The same applies to missed cancer screenings. Although the National Cancer Institute does not have any statistics for 2020, Norman E. Sharpless (director) predicts that there will likely be a decline of reported cases. “Not because coronavirus prevented cancer,” he says, but “because less cancer was diagnosed. I don’t think that’s a good thing.” More than nine million people in the U.S. missed screenings for breast, colorectal and prostate cancers, a drop that occurred largely between March and May that year, according to a 2021 paper in JAMA Oncology that generated estimates based on the insurance records of 60 million people. By July 2020, monthly screening rates were almost back to normal. But, Sharpless adds: “We don’t think we will ever be able to make up those missed number of screenings. Those cancers that would have been detected by screening will still be diagnosed but at a later stage when it’s harder to treat.”

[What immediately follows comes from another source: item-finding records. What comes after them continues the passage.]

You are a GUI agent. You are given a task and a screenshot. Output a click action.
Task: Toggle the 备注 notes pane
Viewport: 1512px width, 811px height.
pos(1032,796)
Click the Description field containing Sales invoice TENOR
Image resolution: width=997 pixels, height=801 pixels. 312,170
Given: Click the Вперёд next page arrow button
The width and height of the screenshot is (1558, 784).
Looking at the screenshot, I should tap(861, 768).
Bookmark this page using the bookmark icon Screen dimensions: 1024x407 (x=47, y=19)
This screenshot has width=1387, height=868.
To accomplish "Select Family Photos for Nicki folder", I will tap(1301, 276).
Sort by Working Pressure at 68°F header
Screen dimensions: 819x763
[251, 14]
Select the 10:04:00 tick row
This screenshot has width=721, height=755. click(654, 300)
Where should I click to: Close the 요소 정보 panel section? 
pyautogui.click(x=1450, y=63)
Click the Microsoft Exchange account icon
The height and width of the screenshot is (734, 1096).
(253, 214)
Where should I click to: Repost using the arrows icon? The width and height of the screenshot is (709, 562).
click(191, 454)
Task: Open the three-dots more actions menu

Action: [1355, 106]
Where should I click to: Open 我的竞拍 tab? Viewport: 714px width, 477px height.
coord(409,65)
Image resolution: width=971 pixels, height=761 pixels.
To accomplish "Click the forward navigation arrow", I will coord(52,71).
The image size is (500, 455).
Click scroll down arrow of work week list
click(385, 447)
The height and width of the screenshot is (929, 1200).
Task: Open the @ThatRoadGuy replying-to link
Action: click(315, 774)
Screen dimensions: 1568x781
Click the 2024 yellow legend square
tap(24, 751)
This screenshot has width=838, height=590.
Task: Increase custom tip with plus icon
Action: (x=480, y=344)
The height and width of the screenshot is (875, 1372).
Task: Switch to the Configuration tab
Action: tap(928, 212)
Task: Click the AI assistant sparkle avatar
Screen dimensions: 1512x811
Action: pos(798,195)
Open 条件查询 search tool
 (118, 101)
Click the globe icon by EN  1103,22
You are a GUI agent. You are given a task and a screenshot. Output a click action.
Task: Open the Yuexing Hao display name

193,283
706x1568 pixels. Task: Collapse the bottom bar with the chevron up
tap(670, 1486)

The Coronavirus Pandemic: Key Information
In June 2020, Sharpless published an editorial in Science predicting a 1 percent increase in deaths from colon and breast cancer alone over the next decade as a result of missed screenings — an additional 10,000 fatalities. That prediction, though, which assumed “a moderate disruption” in care that ends after six months, is most likely a significant underestimate.
Tonette KrouselWood, president of American College of Preventive Medicine, said that delays in any type of preventive care will result in higher financial costs for patients and the system. But they will also increase costs that we don’t have metrics for, like time lost and diminished quality of life. “When you have earlier detection and earlier treatment and earlier management, you have less unnecessary suffering and pain,” she adds.
It will be difficult to determine which efforts to prioritize once the virus has subsided. (This includes the untold number cases of long Covid for which doctors are still searching for treatments. “Sure, mortality counts, but so, too, do the number of heart attacks or strokes or cases of bacterial pneumonia,” Alexander says. “Colonoscopies and mammograms and concern about surgical delays — those are just scratching the surface. They may be easiest to observe and count, but the pandemic has undoubtedly affected the health care of tens of millions of Americans in fundamental ways that I think are only beginning to be able to be understood.”
Kim Tingley contributes to the magazine.